ON BEHALF OF THE BOARD OF DIRECTORS

(signed)

Scott Saxberg

President and Chief Executive Officer

March 15, 2012

Non-GAAP Financial Measures

Throughout this press release, the Company uses the terms "funds flow from operations", "funds flow from operations per share - diluted", "net debt", "netback", "payout ratio" and "payout ratio per share - diluted." These terms do not have any standardized meaning as prescribed by IFRS and, therefore, may not be comparable with the calculation of similar measures presented by other issuers.

Funds flow from operations is calculated based on cash flow from operating activities before changes in non-cash working capital, transaction costs and decommissioning expenditures. Funds flow from operations per share and funds flow from operations per share - diluted are calculated as funds flow from operations divided by the number of weighted average diluted shares outstanding. Management utilizes funds flow from operations as a key measure to assess the ability of the Company to finance dividends, operating activities, capital expenditures and debt repayments. Funds flow from operations as presented is not intended to represent cash flow from operating activities, net earnings or other measures of financial performance calculated in accordance with IFRS.

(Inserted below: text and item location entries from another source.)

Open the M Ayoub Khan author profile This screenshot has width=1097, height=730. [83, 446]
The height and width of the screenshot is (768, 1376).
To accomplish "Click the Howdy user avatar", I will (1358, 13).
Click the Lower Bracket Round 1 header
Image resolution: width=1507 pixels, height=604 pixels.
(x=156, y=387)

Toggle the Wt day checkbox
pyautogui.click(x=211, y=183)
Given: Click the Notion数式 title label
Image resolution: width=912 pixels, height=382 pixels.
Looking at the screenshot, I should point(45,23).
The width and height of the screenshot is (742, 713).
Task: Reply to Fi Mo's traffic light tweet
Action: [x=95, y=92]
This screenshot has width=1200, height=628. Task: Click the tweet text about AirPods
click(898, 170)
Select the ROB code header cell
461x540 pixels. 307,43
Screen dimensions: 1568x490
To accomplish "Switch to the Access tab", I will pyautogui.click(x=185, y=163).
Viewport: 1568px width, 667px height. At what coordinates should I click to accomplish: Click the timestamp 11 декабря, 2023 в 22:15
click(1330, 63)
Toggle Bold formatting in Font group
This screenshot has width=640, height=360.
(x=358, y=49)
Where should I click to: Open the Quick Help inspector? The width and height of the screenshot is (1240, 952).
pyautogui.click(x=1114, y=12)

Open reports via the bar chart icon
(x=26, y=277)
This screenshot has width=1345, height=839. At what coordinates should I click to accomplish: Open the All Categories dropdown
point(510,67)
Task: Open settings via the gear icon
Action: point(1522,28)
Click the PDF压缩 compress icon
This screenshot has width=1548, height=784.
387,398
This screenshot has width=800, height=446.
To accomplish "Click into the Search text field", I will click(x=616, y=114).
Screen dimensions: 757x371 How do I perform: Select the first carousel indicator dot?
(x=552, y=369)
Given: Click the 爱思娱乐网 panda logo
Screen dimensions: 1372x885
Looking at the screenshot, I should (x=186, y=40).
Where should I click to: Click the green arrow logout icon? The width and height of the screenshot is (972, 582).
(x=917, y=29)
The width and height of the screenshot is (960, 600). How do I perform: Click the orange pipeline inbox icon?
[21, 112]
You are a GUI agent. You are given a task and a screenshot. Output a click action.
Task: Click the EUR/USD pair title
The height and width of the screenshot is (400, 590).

The following table reconciles the cash flow from operating activities to funds flow from operations:

($000s) 2011 2010 % Change
Cash flow from operating activities 1,322,971 816,454 62
Changes in non-cash working capital (36,078) 54,349 (166)
Transaction costs 2,679 9,311 (71)
Decommissioning expenditures 3,685 2,748 34
Funds flow from operations 1,293,257 882,862 46

Net debt is calculated as current liabilities plus long-term debt less current assets and long-term investments, but excludes derivative asset, derivative liability and unrealized foreign exchange on translation of US dollar senior guaranteed notes. Management utilizes net debt as a key measure to assess the liquidity of the Company.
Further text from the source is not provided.